I zapewniam Was, że jeśli będziecie geniuszami w jakiejś dziedzinie, to na pewno znajdziecie doskonałą pracę albo w jakiś inny sposób dacie sobie radę w życiu, nawet bez studiów czy matury.
A szkoła służy przekazaniu wiedzy ogólnej. Z matematyki, fizyki, literatury, historii, geografii, biologii i paru innych przedmiotów a nie hodowli specjalizowanych robotów. Inna sprawa, jak (nędznie) ta misja jest przez szkoły realizowana w Polsce.
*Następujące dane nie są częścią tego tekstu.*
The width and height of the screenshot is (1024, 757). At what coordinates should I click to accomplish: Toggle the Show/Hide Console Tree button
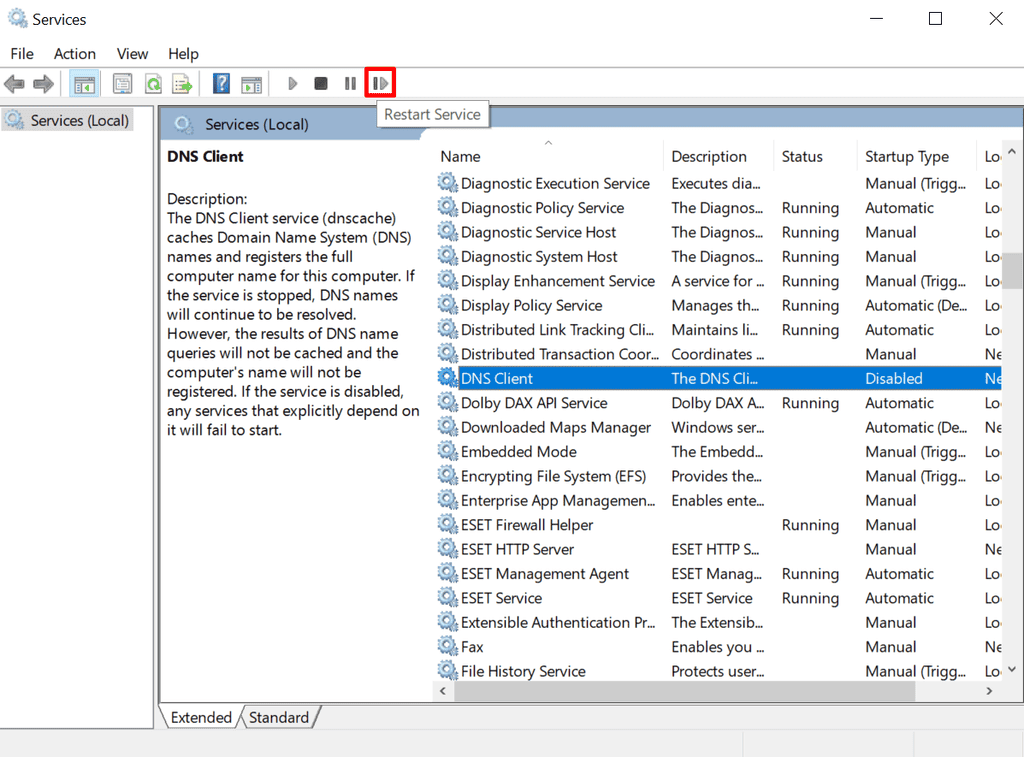[85, 83]

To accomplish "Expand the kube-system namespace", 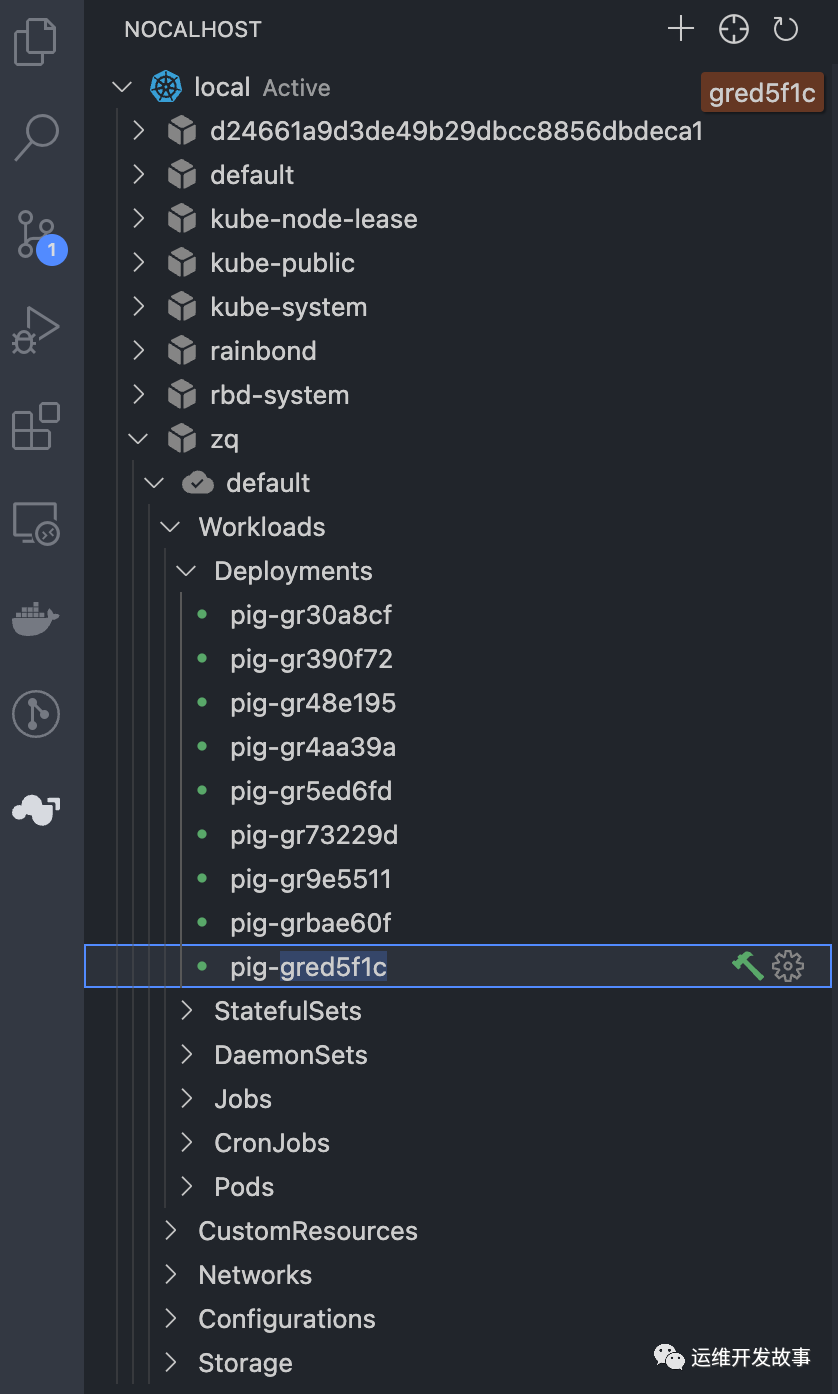I will 139,307.
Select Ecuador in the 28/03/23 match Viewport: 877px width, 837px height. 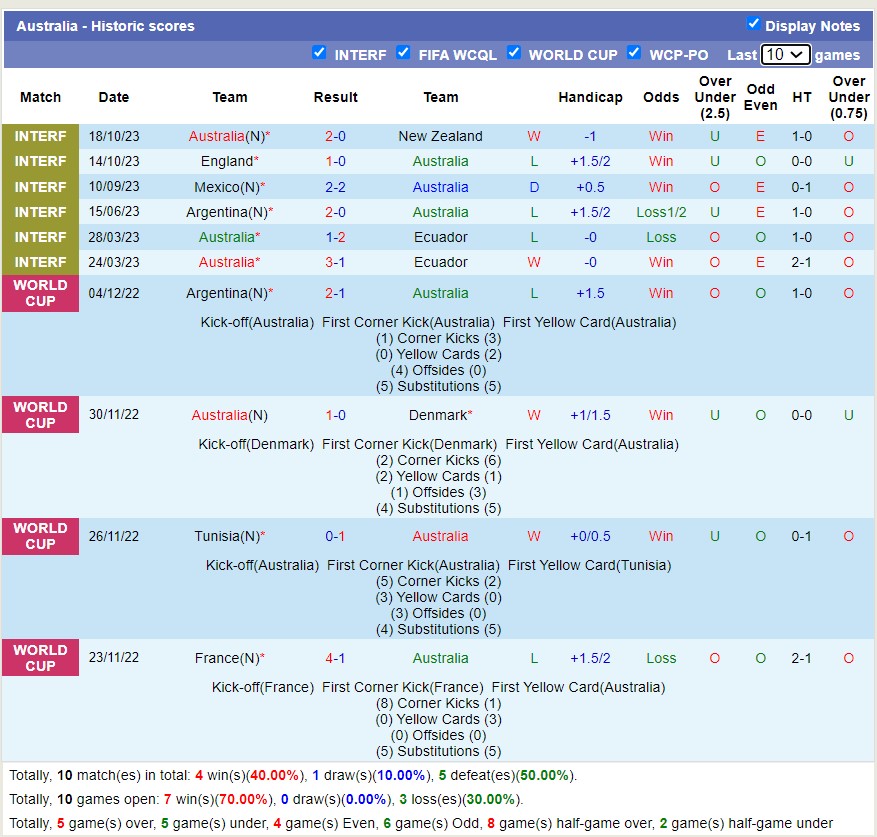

A wracając do tematu, czyli geniusza z więzienia, to dla mnie na razie to jest typowa sensacja prasowa a nie jakikolwiek nawet cień faktu. Oczywiście, możliwe że gość siedząc w kiciu coś wynalazł czy wynajdzie czytając książki popularnonaukowe i gapiąc się w zakratowane okienko. Tylko że na razie nic na to nie wskazuje oprócz jego autoreklamy.